Given entries:
#####

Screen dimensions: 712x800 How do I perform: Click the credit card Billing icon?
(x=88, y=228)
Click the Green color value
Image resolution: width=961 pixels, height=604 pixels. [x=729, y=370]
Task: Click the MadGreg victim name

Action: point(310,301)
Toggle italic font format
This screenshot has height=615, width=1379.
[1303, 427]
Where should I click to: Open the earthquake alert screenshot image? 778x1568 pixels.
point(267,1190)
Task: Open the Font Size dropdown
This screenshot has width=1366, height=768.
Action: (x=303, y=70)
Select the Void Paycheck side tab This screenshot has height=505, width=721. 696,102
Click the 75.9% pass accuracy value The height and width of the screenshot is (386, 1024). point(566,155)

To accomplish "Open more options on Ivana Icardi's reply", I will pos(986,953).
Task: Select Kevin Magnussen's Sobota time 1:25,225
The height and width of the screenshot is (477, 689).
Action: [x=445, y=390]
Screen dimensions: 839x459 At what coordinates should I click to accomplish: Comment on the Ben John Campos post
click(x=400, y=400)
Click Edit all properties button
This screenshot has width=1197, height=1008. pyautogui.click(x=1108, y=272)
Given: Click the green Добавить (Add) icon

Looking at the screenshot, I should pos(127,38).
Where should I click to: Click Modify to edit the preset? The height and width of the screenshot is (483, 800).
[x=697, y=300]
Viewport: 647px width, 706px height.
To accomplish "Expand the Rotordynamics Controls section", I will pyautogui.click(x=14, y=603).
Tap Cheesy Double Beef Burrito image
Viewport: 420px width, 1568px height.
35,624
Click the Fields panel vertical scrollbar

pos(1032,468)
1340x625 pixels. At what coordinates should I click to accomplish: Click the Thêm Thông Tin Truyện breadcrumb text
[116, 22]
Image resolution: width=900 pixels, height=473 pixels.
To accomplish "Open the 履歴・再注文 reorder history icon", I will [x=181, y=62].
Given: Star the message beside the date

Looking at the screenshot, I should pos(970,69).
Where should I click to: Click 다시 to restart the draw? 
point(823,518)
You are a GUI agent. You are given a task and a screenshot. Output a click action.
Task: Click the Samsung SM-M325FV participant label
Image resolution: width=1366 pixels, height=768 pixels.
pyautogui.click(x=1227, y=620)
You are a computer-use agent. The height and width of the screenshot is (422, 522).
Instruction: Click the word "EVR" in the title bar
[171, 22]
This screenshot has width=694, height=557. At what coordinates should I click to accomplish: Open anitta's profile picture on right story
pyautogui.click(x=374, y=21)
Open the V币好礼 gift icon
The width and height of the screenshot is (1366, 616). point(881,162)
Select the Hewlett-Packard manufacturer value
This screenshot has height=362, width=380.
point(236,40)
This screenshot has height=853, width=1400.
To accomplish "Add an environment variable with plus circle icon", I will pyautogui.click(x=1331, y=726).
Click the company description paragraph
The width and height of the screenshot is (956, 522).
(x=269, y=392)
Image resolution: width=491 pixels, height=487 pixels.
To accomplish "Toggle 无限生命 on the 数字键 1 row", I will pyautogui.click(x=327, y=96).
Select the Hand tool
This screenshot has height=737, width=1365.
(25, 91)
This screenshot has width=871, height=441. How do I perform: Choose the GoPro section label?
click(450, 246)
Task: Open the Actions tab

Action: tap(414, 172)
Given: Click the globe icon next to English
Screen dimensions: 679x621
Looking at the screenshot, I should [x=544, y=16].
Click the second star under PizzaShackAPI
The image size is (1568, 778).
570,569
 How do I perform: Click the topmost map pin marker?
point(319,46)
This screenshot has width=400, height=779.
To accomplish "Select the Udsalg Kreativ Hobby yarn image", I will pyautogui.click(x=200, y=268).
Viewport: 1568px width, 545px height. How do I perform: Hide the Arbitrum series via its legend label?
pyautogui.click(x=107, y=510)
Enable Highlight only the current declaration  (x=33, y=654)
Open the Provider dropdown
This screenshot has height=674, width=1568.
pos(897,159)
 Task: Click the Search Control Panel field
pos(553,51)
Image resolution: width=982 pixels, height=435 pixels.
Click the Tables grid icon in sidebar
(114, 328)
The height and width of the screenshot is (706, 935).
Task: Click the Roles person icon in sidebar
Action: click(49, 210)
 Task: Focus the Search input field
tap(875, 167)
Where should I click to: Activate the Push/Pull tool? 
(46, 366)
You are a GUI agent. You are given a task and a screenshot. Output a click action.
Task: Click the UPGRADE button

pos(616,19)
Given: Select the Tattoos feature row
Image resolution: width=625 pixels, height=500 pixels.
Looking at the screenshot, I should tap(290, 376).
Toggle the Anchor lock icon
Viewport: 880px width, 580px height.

#####

What this task involves: In the records above, copy exactly the lines from the one that contains "Toggle the Anchor lock icon" through the last, and nothing else.

Solution for this problem:
Toggle the Anchor lock icon
Viewport: 880px width, 580px height.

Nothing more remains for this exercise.